Prep 20 mins
Cook 0 mins
From Trial and Error. She says: i ate this salad six times in two weeks. six. it is that good. and it wasn't just me that loved it, jason said it's one of the best salads he's ever had. in my opinion, the goat cheese makes it. we had ours with fresh honey crisp apples we picked ourselves, but any firm, sweet apple will do. - I have to agree with her about the awesomeness of this salad. You can easily leave out the chicken to make it a side salad for a meal. I also have successfully made this with pears.
for the vinaigrette
- 2 tablespoons apple cider vinegar
- 2 tablespoons real maple syrup
- 2 teaspoons Dijon mustard
- 2 teaspoons grainy old fashioned mustard
- 1 small shallot, finely minced
- 1 garlic clove, finely minced
- 1⁄4 cup olive oil
for the salad
- 8 cups mixed salad greens
- 4 chicken breasts, cooked and thinly sliced (optional)
- 4 ounces goat cheese
- 1⁄4 cup sliced almonds
- 1⁄4 cup dried cranberries
- 2 crisp apples or 2 pears, thinly sliced
- whisk the vinaigrette ingredients together in a small bowl or place them in a mason jar and shake.
- divide the salad greens among four bowls. top each with a chicken breast (optional), 1 ounce crumbled goat cheese, 1 tablespoon almonds, 1 tablespoon cranberries, and half an apple. top with vinaigrette.
This is a fantastic salad! I loved the sweetness from the dried fruit - it really added something special to the vinaigrette.

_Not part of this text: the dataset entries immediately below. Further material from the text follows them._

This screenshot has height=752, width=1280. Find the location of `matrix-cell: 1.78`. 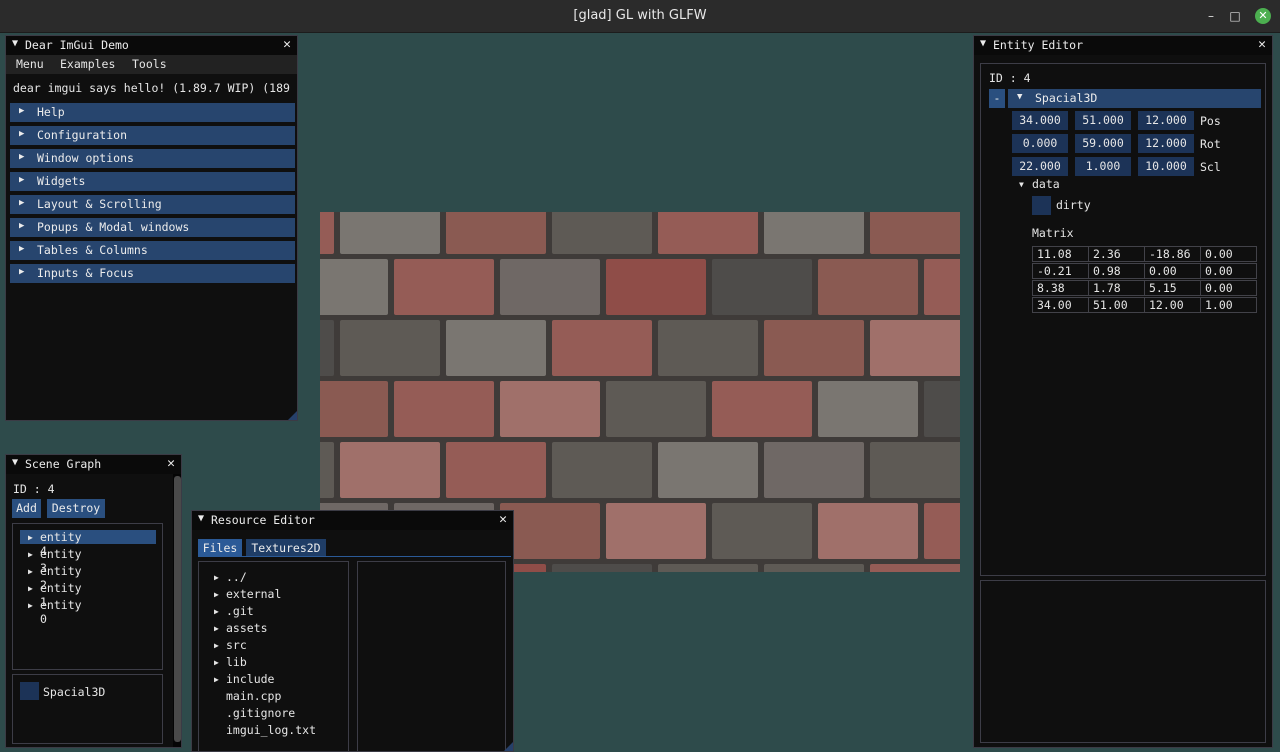

matrix-cell: 1.78 is located at coordinates (1116, 288).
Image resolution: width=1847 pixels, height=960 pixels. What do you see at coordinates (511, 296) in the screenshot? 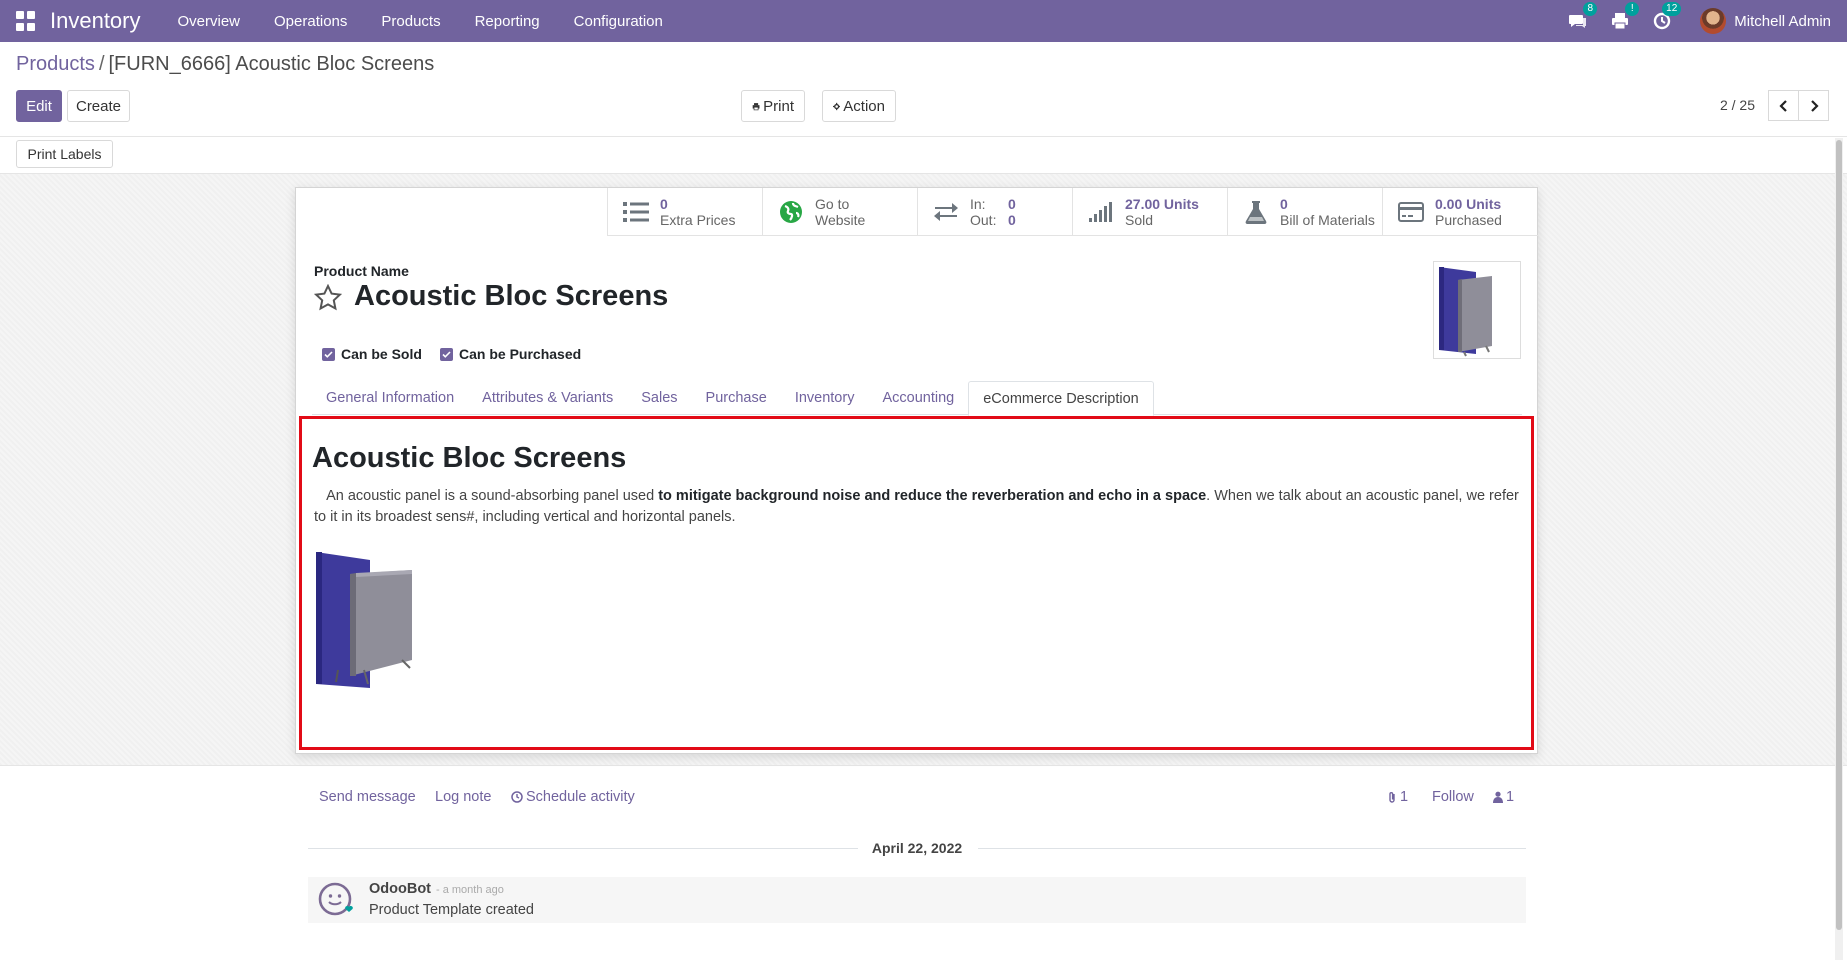
I see `product-title: Acoustic Bloc Screens` at bounding box center [511, 296].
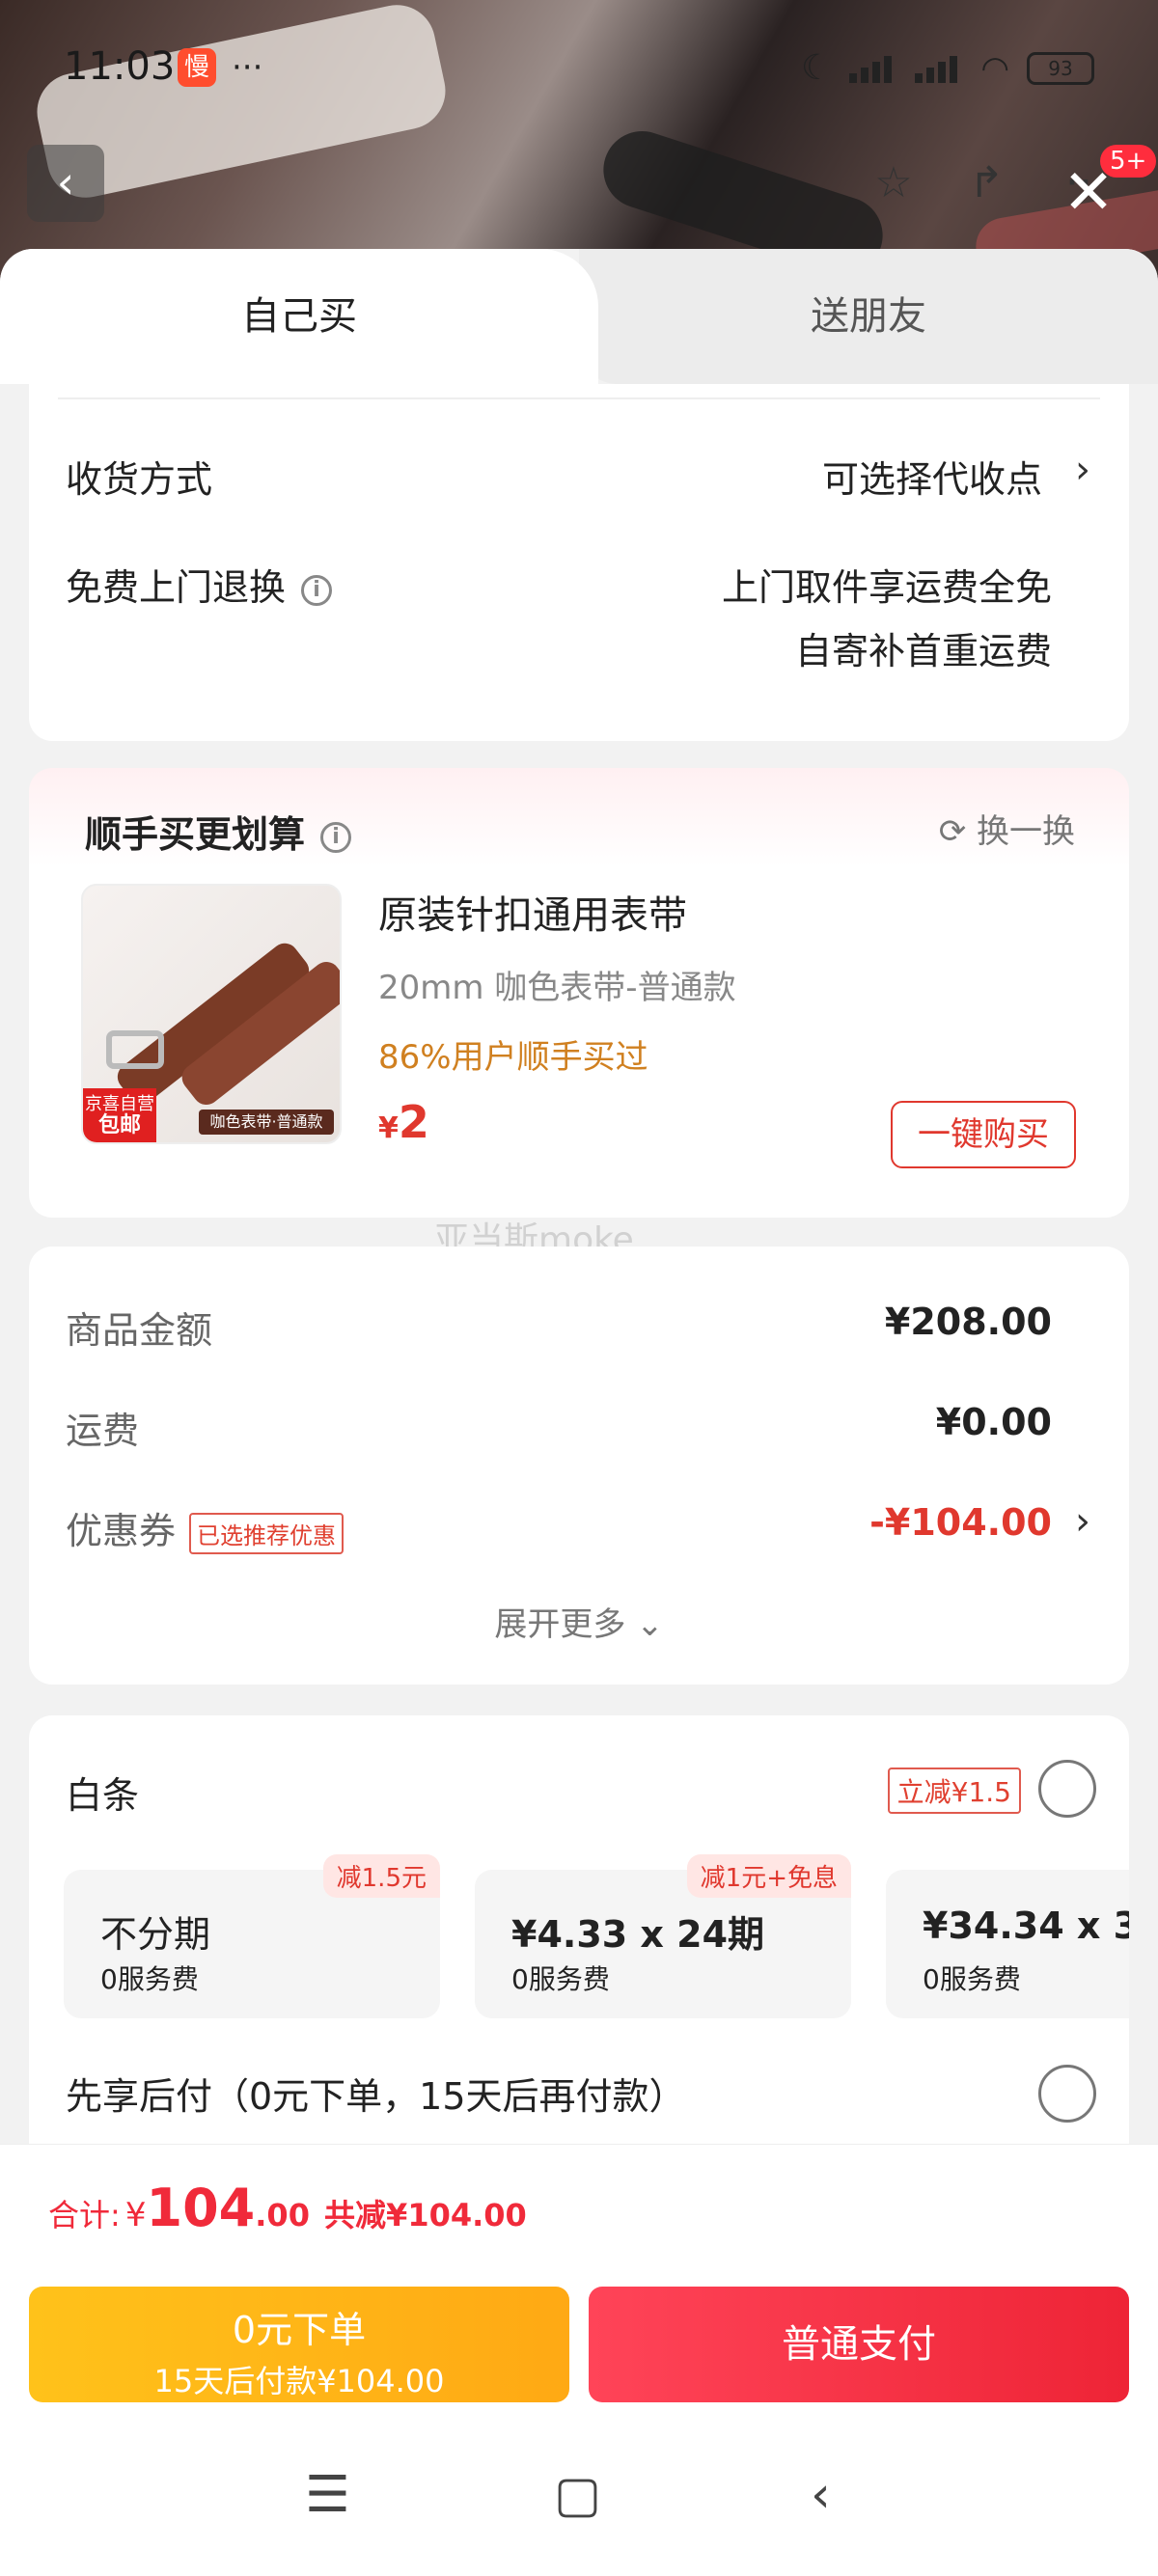 The image size is (1158, 2576). Describe the element at coordinates (817, 68) in the screenshot. I see `moon-icon: ☾` at that location.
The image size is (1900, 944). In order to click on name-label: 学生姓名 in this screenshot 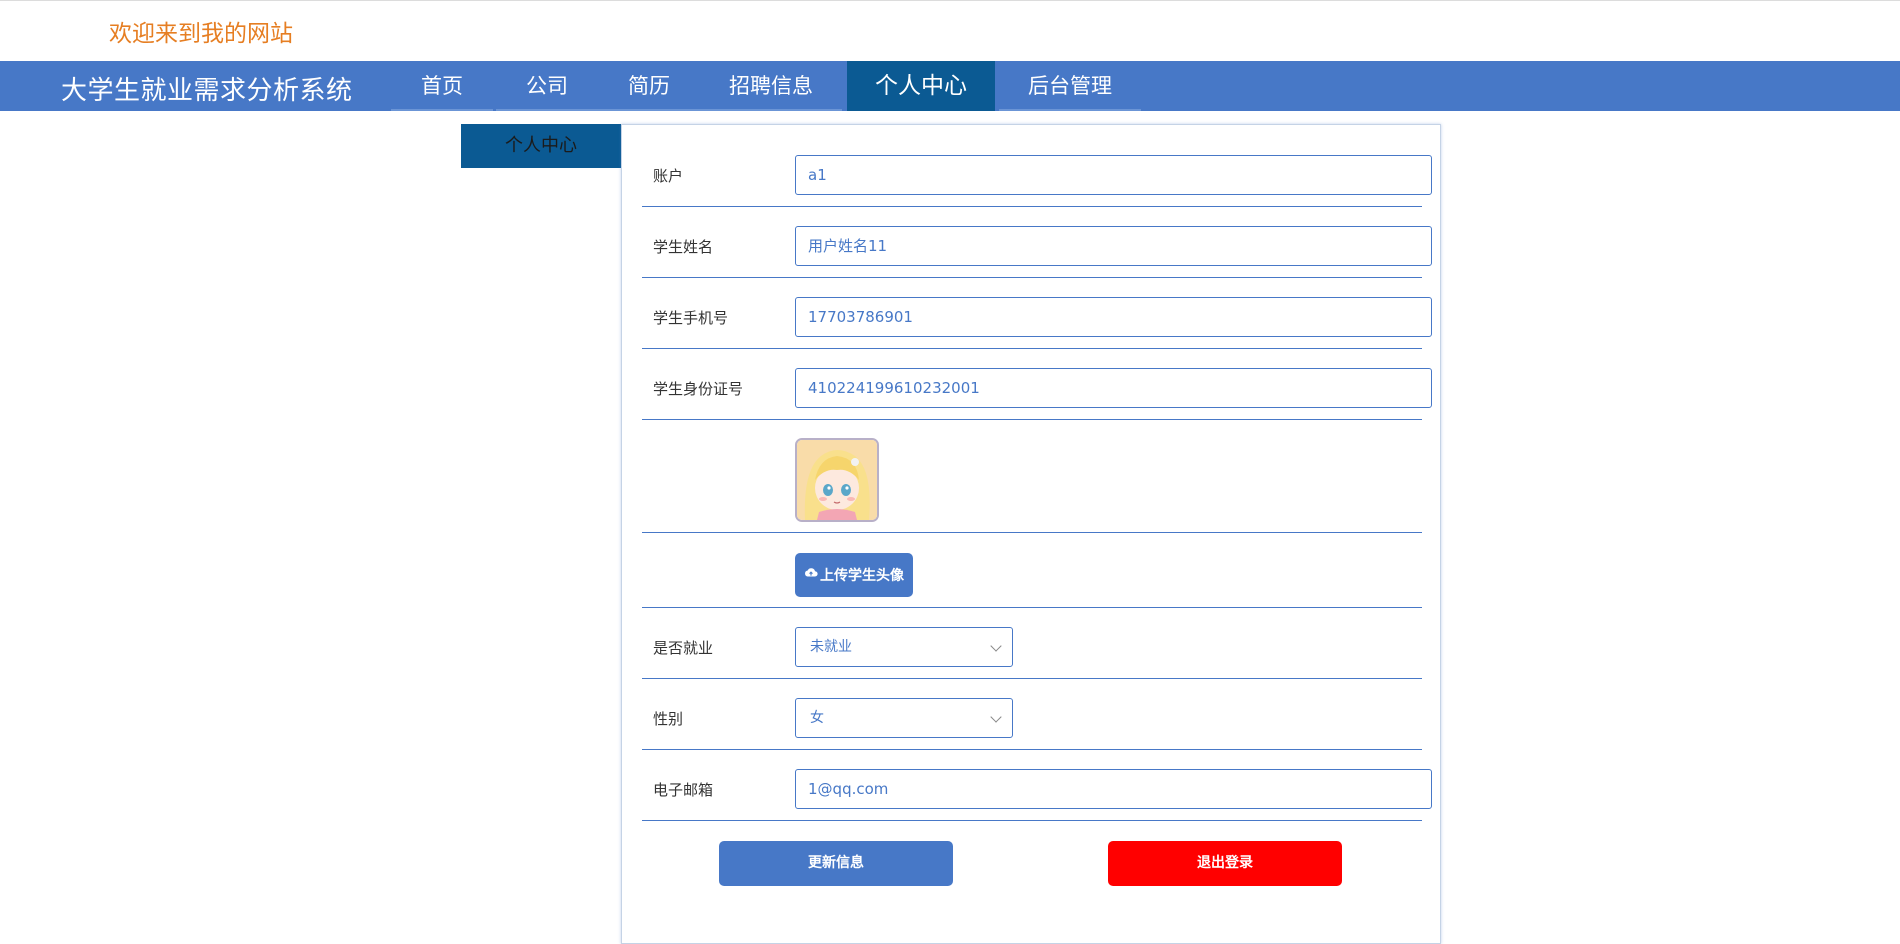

Great salad-fantastic dressing! I used a granny smith and opted for blueberries since they are in season right now. Going to me making this one a lot! Made for CQ 2015
I chose this recipe for 2 reasons: 1) I had all the ingredients in the house - all I had to do was remove the chicken breast fillets from the freezer and defrost, and 2) it required minimal cooking. I chose 1 each of apple and pear, deciding to live dangerously and really mix things up. Having said that, I was unable to taste the finished product - my family had this for their lunch. They LOVED this salad. So, this means I will have to make it again when I can eat it. Excellent recipe, sofie!